Cuenta John Fleming, profesor emérito de la Universidad de Princeton, que, cuando era un joven docente en el departamento de Inglés, tenía que frecuentar cócteles en Nueva York donde en ocasiones conocía a pequeñas celebridades y distinguidas damas que se movían con soltura en el mundillo literario. Una vez, entabló conversación con una de aquellas sobre algunos novelistas del momento. Estaba orgulloso de que sus lecturas contemporáneas —que, como medievalista, no eran su principal foco de interés e investigación— le permitieran mantener la charla a flote… hasta que llegaron a John Updike. Ella le pidió su opinión por la última de sus novelas, Golpe de estado. Fleming tuvo que admitir que no la había leído, a lo que la mujer respondió decepcionada: «¡Qué lástima! Salió hace ya seis semanas». Y, cuando empezaba a alejarse a la caza de otro interlocutor, a Fleming se le ocurrió preguntarle si había leído La consolación de la filosofía de Boecio. La dama se paró para mirarle: «¿La qué?». No le sonaba de nada. «¡Qué lástima! —dijo él—. Salió hace ya 1452 años».
En el mismo espíritu jovial de la anécdota, diría que, aunque solo fuera para poder recrear el puntazo, habría que leer cuanto antes La consolación de la filosofía. Sobre todo ahora que se cumplen 1500 años desde que Boecio, «el último de los romanos y el primero de los escolásticos», escribiera la Consolación en la soledad de una prisión, mientras esperaba la muerte y luchaba por encontrar respuestas frente a las torturas y angustias que padecía injustamente.
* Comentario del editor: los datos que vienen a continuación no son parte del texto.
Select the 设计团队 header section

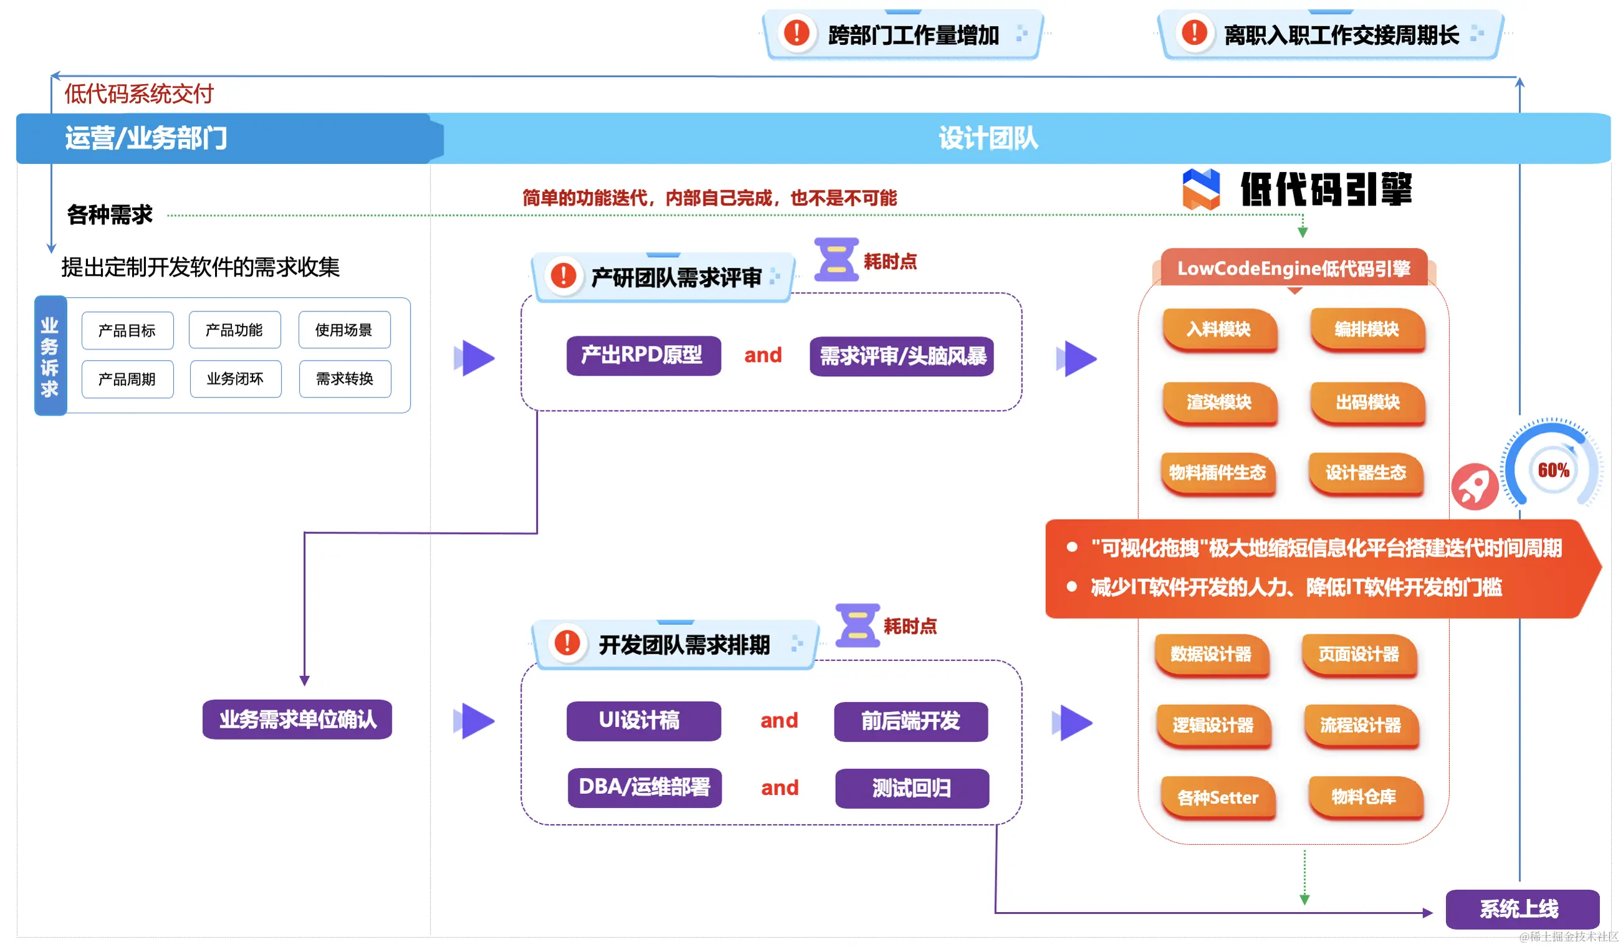click(987, 138)
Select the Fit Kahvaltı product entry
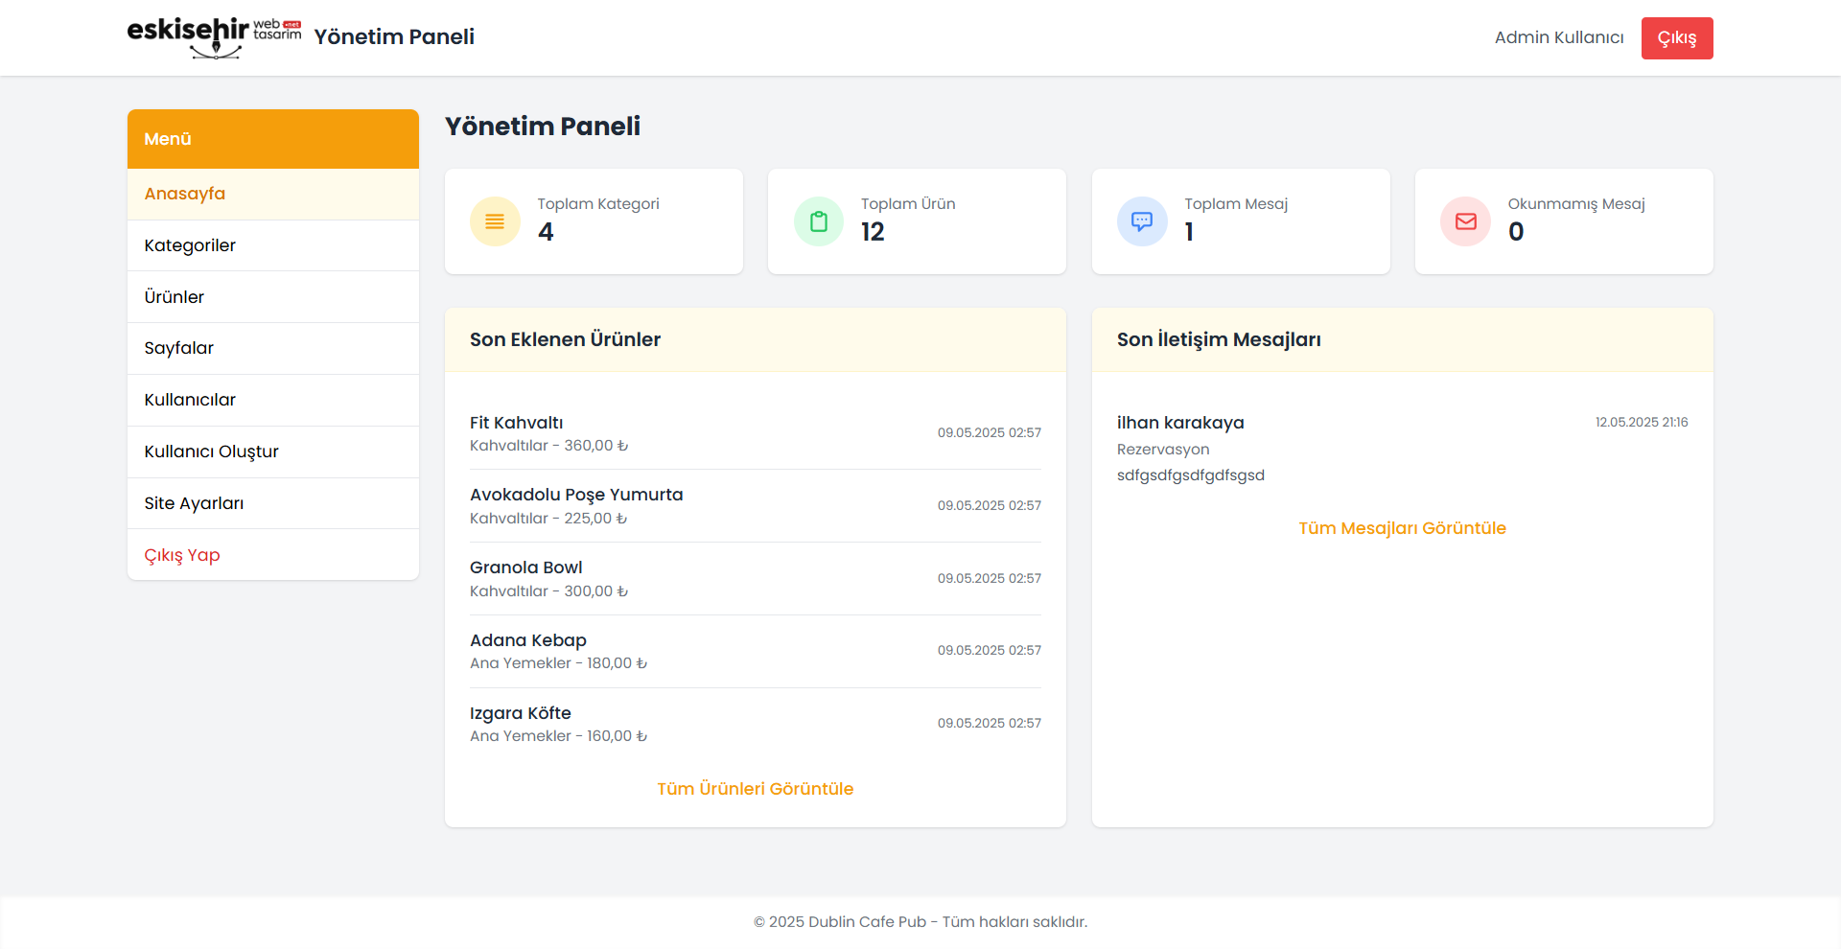Screen dimensions: 1841x949 (517, 423)
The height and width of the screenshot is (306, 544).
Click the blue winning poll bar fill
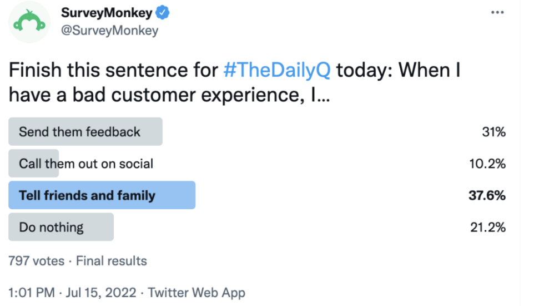point(102,195)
En esas condiciones extremas, Boecio se enfrentó a las grandes preguntas que inquietan a toda vida humana cuando llegan las zozobras de una crisis: la pérdida del sentido ante la inminencia del final, las dudas sobre la existencia de un Dios bueno y providente, la cuestión sobre la felicidad y el alcance de la libertad humana frente al poder innegable del azar y la fortuna.
La Consolación es un diálogo entre este Boecio sufriente y la Filosofía, que se le aparece en su celda en figura femenina de porte majestuoso, a la que es incapaz de distinguir al comienzo. Solo cuando le limpia las lágrimas con su manto, él logra reconocer a su antigua nodriza, la que lo había recibido en casa desde su juventud. La Filosofía anuncia que viene a curarlo de su enfermedad: la letargia que lo ha llevado a olvidarse de quién era y de lo que había aprendido en su regazo. Lo primero que le recuerda es que es él el único culpable de sus penas y que el exilio que experimenta no es más que un exilio de sí mismo. Así, en una bellísima alternancia de pasajes en prosa y en verso, la Filosofía mezcla duras reprensiones con remedios más dulces para lograr que Boecio acepte que los bienes de la fortuna no son más que aparentes, inconstantes y engañosos, comparados con el único bien supremo inalterable. En uno de los poemas más bellos dedicados al amor, Boecio hace cantar a la Filosofía: «¡Qué dichosa serías, raza humana, / si el Amor que gobierna las estrellas / gobernase también en vuestras almas!».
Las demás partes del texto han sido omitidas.